Eine knappe Stunde später erreichen wir Utö. Anders als gehofft. 20 Minuten in der Sauna des Vardshüs wärmen mich wieder auf. Wir sehen die glücklichen Gesichter der 119 Finisherteams. Wir gehören nicht dazu. Ich bin froh, dass wir es überhaupt so weit geschafft, dass wir dieses Verschwimmen überstanden habe. Aber wir hätten es ganz schaffen können, wir lagen gut im Rennen. Ich habe die Orientierung verloren. Zu wenig Energie? Zu wenig Kraft im Kopf? Doch zu wenig Training? Hab ich Julian die Möglichkeit zum Finish genommen, weil ich zu schwach war? Es hat eben doch nicht alles gepasst. Wir sind draussen. Eine grosse Chance vertan. Werde ich je die Möglichkeit haben, hier wieder einen Startplatz zu bekommen?
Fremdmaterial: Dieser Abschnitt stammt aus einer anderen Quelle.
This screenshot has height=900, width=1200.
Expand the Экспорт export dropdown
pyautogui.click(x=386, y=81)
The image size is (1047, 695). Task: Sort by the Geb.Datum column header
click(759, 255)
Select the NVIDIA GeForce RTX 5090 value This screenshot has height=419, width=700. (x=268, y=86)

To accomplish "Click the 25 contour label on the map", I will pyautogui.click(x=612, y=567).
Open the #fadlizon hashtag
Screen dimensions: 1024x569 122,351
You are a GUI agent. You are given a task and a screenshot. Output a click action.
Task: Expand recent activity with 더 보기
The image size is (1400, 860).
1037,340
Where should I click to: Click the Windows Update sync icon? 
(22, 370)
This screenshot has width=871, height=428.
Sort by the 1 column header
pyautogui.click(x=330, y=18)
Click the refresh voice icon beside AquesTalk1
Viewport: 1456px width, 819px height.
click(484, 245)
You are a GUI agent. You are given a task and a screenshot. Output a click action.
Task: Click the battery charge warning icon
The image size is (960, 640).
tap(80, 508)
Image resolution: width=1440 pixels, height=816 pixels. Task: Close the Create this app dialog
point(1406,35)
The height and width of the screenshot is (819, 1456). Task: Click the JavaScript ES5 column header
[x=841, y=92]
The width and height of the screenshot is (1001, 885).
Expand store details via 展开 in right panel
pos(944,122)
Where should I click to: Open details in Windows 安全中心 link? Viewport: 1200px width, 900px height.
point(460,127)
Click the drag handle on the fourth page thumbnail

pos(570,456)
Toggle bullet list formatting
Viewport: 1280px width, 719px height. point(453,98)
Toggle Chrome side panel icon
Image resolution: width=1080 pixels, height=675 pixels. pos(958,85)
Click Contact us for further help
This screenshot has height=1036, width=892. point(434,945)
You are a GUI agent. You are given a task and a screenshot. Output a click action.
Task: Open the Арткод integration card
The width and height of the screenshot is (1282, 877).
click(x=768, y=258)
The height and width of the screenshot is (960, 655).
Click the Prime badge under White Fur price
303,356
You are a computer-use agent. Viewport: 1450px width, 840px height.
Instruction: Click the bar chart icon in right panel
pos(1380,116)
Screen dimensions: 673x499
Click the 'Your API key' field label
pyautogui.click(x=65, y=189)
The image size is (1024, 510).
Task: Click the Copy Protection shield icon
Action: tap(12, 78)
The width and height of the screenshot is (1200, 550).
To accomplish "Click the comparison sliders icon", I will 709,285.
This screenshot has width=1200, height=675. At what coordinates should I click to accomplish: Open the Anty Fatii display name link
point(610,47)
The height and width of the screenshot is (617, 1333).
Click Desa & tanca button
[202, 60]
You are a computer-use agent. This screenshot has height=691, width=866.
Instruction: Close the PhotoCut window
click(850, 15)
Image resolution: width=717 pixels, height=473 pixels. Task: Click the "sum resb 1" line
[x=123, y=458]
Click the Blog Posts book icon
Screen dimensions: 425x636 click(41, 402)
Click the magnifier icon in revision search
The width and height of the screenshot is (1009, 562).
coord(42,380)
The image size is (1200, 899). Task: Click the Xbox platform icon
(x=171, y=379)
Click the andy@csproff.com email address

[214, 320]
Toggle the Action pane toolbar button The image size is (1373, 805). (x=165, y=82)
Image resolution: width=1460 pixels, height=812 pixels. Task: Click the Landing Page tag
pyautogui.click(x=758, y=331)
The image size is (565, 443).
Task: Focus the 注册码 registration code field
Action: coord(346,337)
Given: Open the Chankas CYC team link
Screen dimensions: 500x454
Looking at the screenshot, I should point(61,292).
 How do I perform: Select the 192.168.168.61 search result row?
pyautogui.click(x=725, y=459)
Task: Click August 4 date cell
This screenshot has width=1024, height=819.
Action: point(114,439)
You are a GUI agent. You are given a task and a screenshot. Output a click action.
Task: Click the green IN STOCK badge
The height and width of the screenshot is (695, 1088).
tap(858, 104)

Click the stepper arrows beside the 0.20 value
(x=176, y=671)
Es geht mir noch tagelang im Kopf rum, eher wochenlang. Ich bin bis jetzt noch nicht richtig fertig damit. Aber: wir haben trotz allem einen tollen Tag gehabt, es war eine „lifetime experience“ und wir haben eine wirklich gute Leistung abgelegt.

Und hallo??? Wir sind Teilnehmer der SwimRun World Championship gewesen, wir waren beim „Grossen Ö“ dabei!